Die „Ödipus“-Tragödie des griechischen Dichters Sophokles ist weit über 2400 Jahre alt. Die Adaption des Theaterkurses 12 (S4) unter Leitung von Frau Neumann wirkte hingegen sehr modern, ohne dabei die Wucht des Stoffs preiszugeben.

Nach einem filmreifen, pathetischen Prolog zeigte das Ensemble in eindrucksvollen Bildern Stationen aus dem Leben des mythischen Königs von Theben, der unwissend seinen Vater tötet, seine Mutter ehelicht und sich nach Erkennen der Wahrheit das Augenlicht nimmt. In immer wechselnden Konstellationen teilten sich die Schauspieler:innen des Kurses postdramatisch verschiedene Rollen, die anhand weniger Requisiten, etwa der Königskrone, doch immer erkennbar blieben. Verschiedene Sprechinstanzen kommentierten dabei in bester Dramentradition der Antike chorisch das Geschehen aus verschiedenen Blickwinkeln. In einer fulminanten Pointierung zielte die Inszenierung auf zeitlose Werte und Affekte wie „Vertrauen“, „Treue“ oder „Reue“, die schließlich in eindrucksvollen Tableaus visualisiert wurden.

„Wir wollten das Gewicht des Themas ausdrucksstark zeigen“, sagt Terrence (S4), wobei, so Elena (S4), „der komplizierte Stoff einfach und verständlich“ gemacht werden sollte. Das Publikum war am Ende beider Vorstellungen begeistert, auch von den schauspielerischen Leistungen, mit denen sich der Theaterkurs kurz vor dem Abitur verabschiedete.

Bunte Spuk- und Spielewelten

Vier Ensembles präsentierten beim diesjährigen „Kessel Buntes“ spannende und lustige Theaterszenen sowie Tanzchoreografien.

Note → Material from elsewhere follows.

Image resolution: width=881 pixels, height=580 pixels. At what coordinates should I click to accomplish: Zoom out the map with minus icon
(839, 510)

Den Anfang machte der von Frau Rosenfeld geleitete Theaterkurs der Klasse 6a, der das Publikum auf nächtliche Mutproben mitnahm. Gruppenweise präsentierten die Schüler:innen sehr unterhaltsam, was passieren kann, wenn die Aufnahme in eine Clique davon abhängt, ob man sich nachts ins Schulgebäude traut: Wenn es dort nämlich spukt, kann es böse ausgehen – und manchmal trifft es gerade die vermeintlich Coolsten.

Die Klasse 5b zeigte verschiedene Choreografien aus dem Tanzprojekt „Dance2go“. Angeleitet von Frau Schwarzkopf tanzt die Klasse einmal wöchentlich und entwickelt hierbei vielseitige Ausdrucksformen. Die in Gruppen sowie in der Klassengemeinschaft präsentierten Szenen zeugten von Präzision, Einfallsreichtum und Tanzfreude. Mehr über das Tanzprojekt erfahren Sie hier.

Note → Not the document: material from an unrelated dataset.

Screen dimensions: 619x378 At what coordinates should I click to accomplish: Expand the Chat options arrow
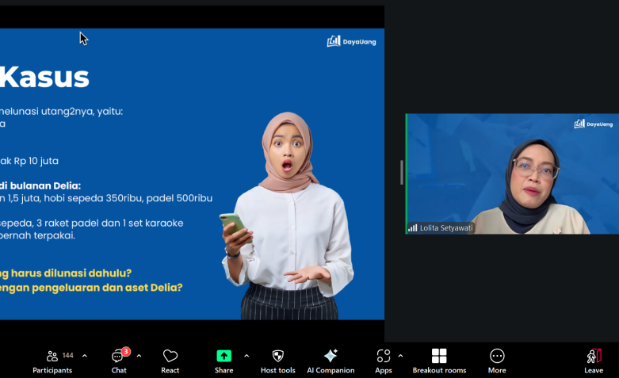[x=139, y=356]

Zeitmaschinen ermöglichen bekanntlich manches. Zwei originelle Möglichkeiten präsentierte der von Frau Rosenfeld geleitete Theaterkurs der Klasse 5c. Die Jungen brachten eine lustig inszenierte Geschichte auf die Bühne, in der sich Opa durch eine Veränderung seiner Vorgeschichte wiederbeleben ließ. Die Mädchen nutzten in der von ihnen entwickelten Handlung eine Zeitmaschine, um die grausame Wahrheit hinter Omas nur vermeintlich harmlosem Tod zu demaskieren.

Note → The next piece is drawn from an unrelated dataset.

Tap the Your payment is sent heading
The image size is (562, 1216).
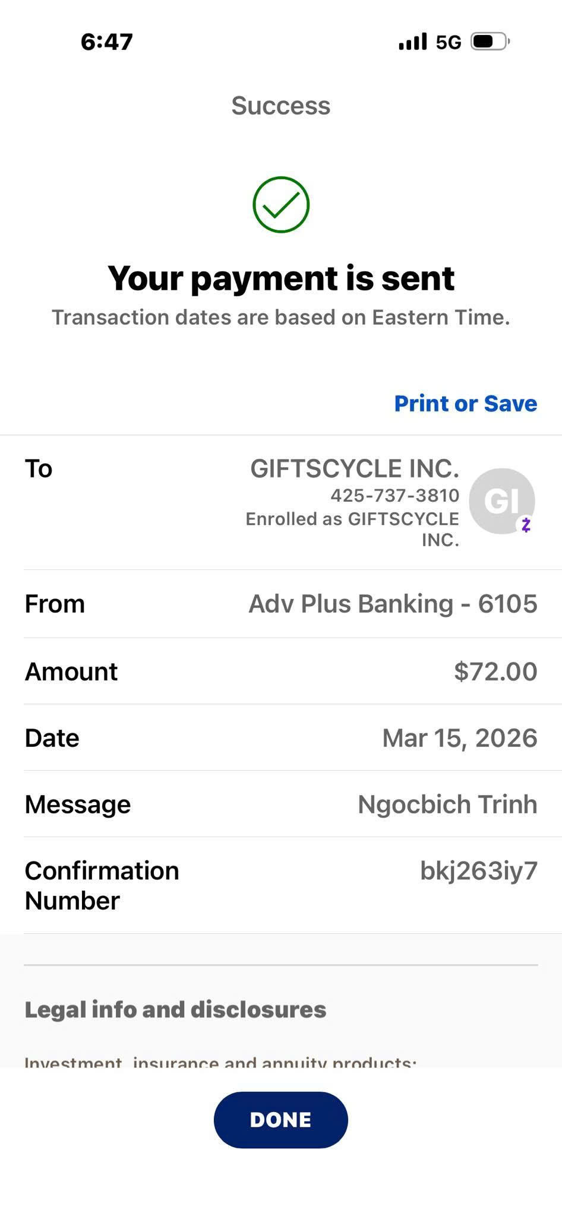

Einen besonderen Höhepunkt markierte die hervorragend gesprochene, inszenierte und choreographierte Auseinandersetzung mit virtuellen Spielwelten, die der Dramakurs 8 in englischer Sprache zeigte. Die von Frau Rosenfeld im Fach Theater unterrichtete Bili-Klasse 8a präsentierte eine ganz eigenständig entwickelte und gestaltete Variation der Vorstellung davon, was passiert, wenn Jugendliche in eine virtuelle Spielwirklichkeit gezogen werden. Die von Level zu Level aufgebaute Spannung steigerte sich derart, dass es – Englisch hin oder her – besonders die jüngeren Zuschauer:innen nach und nach kaum mehr auf den Plätzen hielt. Unterstützt wurde die Wirkung durch einen PC-Spiele-Sound, den zwei Schülerinnen der Klasse, Charlotte und Lilly, selbst entwickelt hatten.

Die Begeisterung des Publikums in der voll besetzten Aula zeigte sich am Ende in einer hohen Spendenbereitschaft. Insgesamt landeten rund 420 Euro in den am Ausgang bereit gehaltenen Hüten. Das Geld fließt nun in die zweite Runde unserer Ukraine-Hilfsaktion.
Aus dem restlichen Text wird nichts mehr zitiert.